-- Tarefa 1 --
Liste todas as dietas que o relato sobre peso e autoestima cita pelo nome.
-- Tarefa 2 --
Transcreva do relato sobre peso e autoestima o trecho que começa nas palavras "Sou Letícia Vidica, tenho" e termina logo após as palavras "e vários baixos.".

Sou Letícia Vidica, tenho 39 anos, 90 quilos, manequim 46, grande, gorda e feliz. Sou GG, sim! Uma mulher grande, gorda e gostosa. Ou uma mulher gorda, gostosa e grande. Enfim, a ordem dos fatores não altera mais hoje a minha autoestima. Sou da turma do GG com muito orgulho. Mas me sentir bem e confortável com o corpo que carrego hoje nem sempre foi assim. Chegar nesse momento, levou um bocadinho de tempo. Uma jornada cheia de alguns altos e vários baixos.
Dieta da lua, da USP, da proteína, low carb, Dukan, jejum intermitente… diga o nome da dieta e, provavelmente, eu direi que fiz. Sim, assumo e não nego – e já paguei o preço por muitas delas. Antes de me entender no corpo que tenho, percorri uma longa (longa mesmo) e dura jornada com o meu peso. Sempre vivi no efeito sanfona do engorda e emagrece.
Tipo “deu a louca no ponteiro da balança”. Um sobe e desce de quilos e calorias que me assombraram por muitos anos. Quilos que tentei matar com as dietas mais malucas possíveis e também recorrendo a alguns remédios. Toda essa minha inquietude e uma certa fascinação por tentar emagrecer e caber no tal do PP ou manequim 38, que nunca me pertenceram, tem origem lá na minha infância.

-- Dados apresentados --
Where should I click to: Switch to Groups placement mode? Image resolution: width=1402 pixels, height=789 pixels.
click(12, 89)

--

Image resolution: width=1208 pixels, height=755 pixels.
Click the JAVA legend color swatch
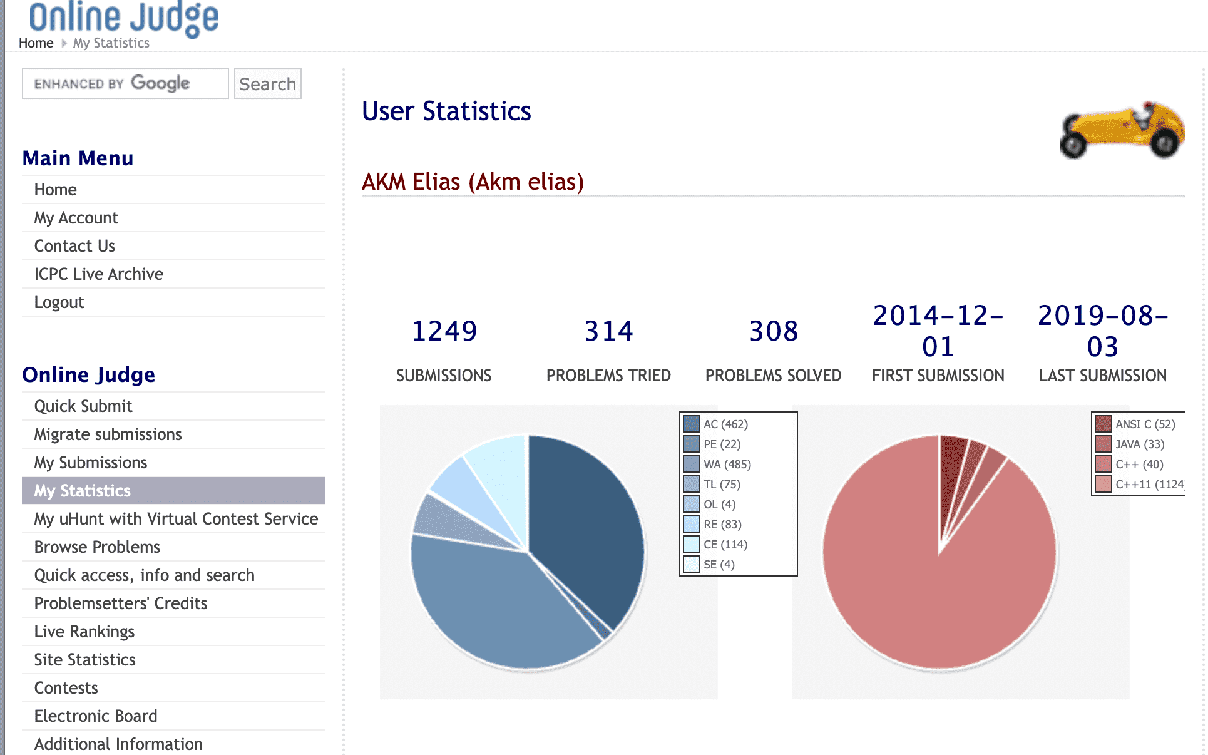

-- Resposta detalhada 1 --
Dieta da lua, dieta da USP, dieta da proteína, low carb, Dukan e jejum intermitente.

-- Resposta detalhada 2 --
Sou Letícia Vidica, tenho 39 anos, 90 quilos, manequim 46, grande, gorda e feliz. Sou GG, sim! Uma mulher grande, gorda e gostosa. Ou uma mulher gorda, gostosa e grande. Enfim, a ordem dos fatores não altera mais hoje a minha autoestima. Sou da turma do GG com muito orgulho. Mas me sentir bem e confortável com o corpo que carrego hoje nem sempre foi assim. Chegar nesse momento, levou um bocadinho de tempo. Uma jornada cheia de alguns altos e vários baixos.